§ **To do**
1. In the text on Maxwell's equations, recast the paragraph beginning "We have a few hints" as a short list that keeps its main facts.
2. Substitute "opinion" for "viewpoint" and give the passage of the text on Maxwell's equations starting with "It's a fairly" and going on through "respect to units.".
3. Resume the text on Maxwell's equations after its final sentence and carry it further.

§ **Quoted text**
[Start]

It's a fairly common viewpoint that $c$, like many other fundamental constants, acts as a unit conversion factor, giving a relation between time units and space units. A lot of equations are much more clear when written in a way consistent with their units. Lorentz transformations for example are much clearer when written in a unit appropriate form:

$$ct'=\gamma (ct-\frac{v}{c}x)$$

$$x'=\gamma (x-\frac{v}{c} ct)$$

Time values are written with a $c$ to make them consistent with space values, and velocities should be written relative to $c$. I'm going to follow a similar approach with Maxwell's equations. In their usual form, Maxwell's equations are a mess with respect to units.

$$\nabla \cdot E = \frac{\rho}{\epsilon_0}$$

$$\nabla \cdot B=0$$

$$\nabla \times E = -\frac{\partial B}{\partial t}$$

$$\nabla \times B = \mu_0 J + \mu_0 \epsilon_0 \frac{\partial E}{\partial t}$$

We have a few hints as to how to put this in a more unit consistent form. In the wave equation derived from Maxwell's equation, $B$ and $E$ are related by a factor of $c$, suggesting that $cB$ is a better choice than $B$ for consistency with $E$. We also choose to write our time values as $ct$. We also note that $c\rho$ forms a 4-vector with $J$. Rewriting Maxwell's equations:

$$\nabla \cdot E = \frac{c\rho}{c \epsilon_0}$$

$$\nabla \cdot cB=0$$

$$\nabla \times E = -\frac{\partial cB}{\partial ct}$$

$$\nabla \times cB = c\mu_0 J + \frac{\partial E}{\partial ct}$$

In this form, the quantities $c\mu_0$ and $1/c \epsilon_0$ stand out. These are actually equal:

$$c \mu_0 = \frac{\mu_0}{\sqrt{\epsilon_0 \mu_0}} = \sqrt{\frac{\mu_0}{\epsilon_0}}$$

Similarly:

$$\frac{1}{c \epsilon_0} = \frac{\sqrt{\epsilon_0 \mu_0}}{\epsilon_0} = \sqrt{\frac{\mu_0}{\epsilon_0}}$$

These are identified as the wave impedance.

[End]

[Stored records]
[Start]

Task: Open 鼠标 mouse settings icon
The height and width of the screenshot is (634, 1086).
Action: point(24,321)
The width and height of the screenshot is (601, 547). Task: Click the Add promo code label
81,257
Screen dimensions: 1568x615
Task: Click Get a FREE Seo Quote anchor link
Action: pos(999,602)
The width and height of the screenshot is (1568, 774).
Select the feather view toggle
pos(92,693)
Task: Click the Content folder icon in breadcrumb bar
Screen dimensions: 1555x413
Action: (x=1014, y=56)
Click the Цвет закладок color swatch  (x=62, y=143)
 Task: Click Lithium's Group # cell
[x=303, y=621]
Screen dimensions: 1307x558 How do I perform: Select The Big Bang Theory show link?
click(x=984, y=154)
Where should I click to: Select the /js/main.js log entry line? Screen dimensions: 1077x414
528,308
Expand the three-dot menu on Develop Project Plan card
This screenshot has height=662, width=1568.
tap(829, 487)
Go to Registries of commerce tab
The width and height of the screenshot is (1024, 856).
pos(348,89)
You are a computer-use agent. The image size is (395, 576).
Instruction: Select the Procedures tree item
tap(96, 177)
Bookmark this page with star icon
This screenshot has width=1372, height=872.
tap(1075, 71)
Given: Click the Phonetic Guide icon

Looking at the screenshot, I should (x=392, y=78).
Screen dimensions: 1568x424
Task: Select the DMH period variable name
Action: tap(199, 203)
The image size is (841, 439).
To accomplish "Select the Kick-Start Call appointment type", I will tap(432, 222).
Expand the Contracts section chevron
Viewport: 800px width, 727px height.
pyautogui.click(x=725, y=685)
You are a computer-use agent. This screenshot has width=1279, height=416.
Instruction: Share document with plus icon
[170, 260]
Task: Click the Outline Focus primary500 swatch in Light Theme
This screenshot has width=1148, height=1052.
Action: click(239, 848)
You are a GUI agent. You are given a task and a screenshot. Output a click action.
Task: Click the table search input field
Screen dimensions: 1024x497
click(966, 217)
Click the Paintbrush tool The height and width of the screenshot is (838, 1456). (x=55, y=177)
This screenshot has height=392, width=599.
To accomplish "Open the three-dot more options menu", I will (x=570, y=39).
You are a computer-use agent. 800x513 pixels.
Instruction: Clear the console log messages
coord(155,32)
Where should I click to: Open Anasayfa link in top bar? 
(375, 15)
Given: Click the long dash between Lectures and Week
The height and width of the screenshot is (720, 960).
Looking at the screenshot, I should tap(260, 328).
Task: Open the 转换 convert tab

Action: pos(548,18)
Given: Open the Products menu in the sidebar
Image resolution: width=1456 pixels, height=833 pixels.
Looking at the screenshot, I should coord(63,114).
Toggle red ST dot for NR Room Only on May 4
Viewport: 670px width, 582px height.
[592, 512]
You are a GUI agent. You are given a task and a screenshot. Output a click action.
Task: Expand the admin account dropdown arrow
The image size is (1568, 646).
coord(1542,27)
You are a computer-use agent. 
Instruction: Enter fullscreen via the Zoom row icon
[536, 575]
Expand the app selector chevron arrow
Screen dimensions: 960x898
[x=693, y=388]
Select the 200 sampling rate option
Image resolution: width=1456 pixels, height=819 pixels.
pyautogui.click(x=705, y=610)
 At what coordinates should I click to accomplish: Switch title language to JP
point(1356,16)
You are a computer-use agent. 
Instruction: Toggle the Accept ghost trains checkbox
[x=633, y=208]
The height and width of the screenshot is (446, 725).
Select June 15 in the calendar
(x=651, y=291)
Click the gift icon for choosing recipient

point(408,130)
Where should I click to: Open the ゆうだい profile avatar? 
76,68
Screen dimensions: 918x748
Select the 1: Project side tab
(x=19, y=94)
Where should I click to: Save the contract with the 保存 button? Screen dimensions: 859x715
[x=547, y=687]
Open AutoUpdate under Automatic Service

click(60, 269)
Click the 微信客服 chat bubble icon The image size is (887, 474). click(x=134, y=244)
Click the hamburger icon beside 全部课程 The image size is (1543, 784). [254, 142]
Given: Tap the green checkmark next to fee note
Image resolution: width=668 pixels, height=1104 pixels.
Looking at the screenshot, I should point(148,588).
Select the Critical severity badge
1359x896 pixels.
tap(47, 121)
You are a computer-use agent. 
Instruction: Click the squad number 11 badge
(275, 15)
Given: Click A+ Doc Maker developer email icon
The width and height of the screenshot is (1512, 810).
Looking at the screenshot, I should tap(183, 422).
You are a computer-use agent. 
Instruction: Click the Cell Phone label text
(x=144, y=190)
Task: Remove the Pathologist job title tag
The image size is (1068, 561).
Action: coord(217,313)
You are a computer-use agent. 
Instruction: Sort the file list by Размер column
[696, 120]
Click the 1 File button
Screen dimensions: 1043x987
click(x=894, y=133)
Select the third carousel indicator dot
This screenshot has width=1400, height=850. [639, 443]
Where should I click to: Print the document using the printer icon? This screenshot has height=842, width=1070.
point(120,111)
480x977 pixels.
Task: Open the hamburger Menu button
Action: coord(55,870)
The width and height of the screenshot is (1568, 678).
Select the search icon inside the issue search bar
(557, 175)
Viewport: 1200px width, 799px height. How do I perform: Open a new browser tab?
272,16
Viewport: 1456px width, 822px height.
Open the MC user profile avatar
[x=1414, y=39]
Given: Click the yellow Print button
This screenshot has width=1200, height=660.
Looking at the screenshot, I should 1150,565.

[End]

§ **Answers for the exercise**
1.
- In the wave equation derived from Maxwell's equation, $B$ and $E$ are related by a factor of $c$, so $cB$ is a better choice than $B$ for consistency with $E$.
- Time values are written as $ct$.
- $c\rho$ forms a 4-vector with $J$.

2.
It's a fairly common opinion that $c$, like many other fundamental constants, acts as a unit conversion factor, giving a relation between time units and space units. A lot of equations are much more clear when written in a way consistent with their units. Lorentz transformations for example are much clearer when written in a unit appropriate form:

$$ct'=\gamma (ct-\frac{v}{c}x)$$

$$x'=\gamma (x-\frac{v}{c} ct)$$

Time values are written with a $c$ to make them consistent with space values, and velocities should be written relative to $c$. I'm going to follow a similar approach with Maxwell's equations. In their usual form, Maxwell's equations are a mess with respect to units.

3.
$$\eta = \sqrt{\frac{\mu_0}{\epsilon_0}} \approx 377 \Omega$$

A final form of Maxwell's equations:

$$\nabla \cdot E = \eta (c\rho)$$

$$\nabla \cdot cB=0$$

$$\nabla \times E + \frac{\partial cB}{\partial ct}= 0$$

$$\nabla \times cB - \frac{\partial E}{\partial ct} = \eta J $$

In this form, it's clear that $\eta$ acts like a conversion factor between the charge quantities and variations in the fields, which the charge quantities generate. The constant $\eta$ is closely associated with electromagnetism, while $c$ is a more generic relation between the much more common time and space quantities. It's also possible to rewrite Maxwell's equations in terms of the less insightful quantities:

$$\epsilon_0 = \frac{1}{c\eta}$$

$$\mu_0 = \frac{\eta}{c}$$

Answer 3

I suggest that you write Maxwell's equations in (the physicists') Gaussian units, rather than (engineers') SI:

$$\nabla \cdot \mathbf{E} = 4\pi\rho$$ $$\nabla \cdot \mathbf{B} = 0$$ $$\nabla \times \mathbf{E} = -\frac{1}{c}\frac{\partial \mathbf{B}} {\partial t}$$ $$\nabla \times \mathbf{H} = \frac{4\pi}{c}\mathbf{J}_\text{f} + \frac{1}{c}\frac{\partial \mathbf{D}} {\partial t}$$

I think this should shed some light on your question.

Answer 4

Why should gluons move at a speed determined by μ₀ and ε₀?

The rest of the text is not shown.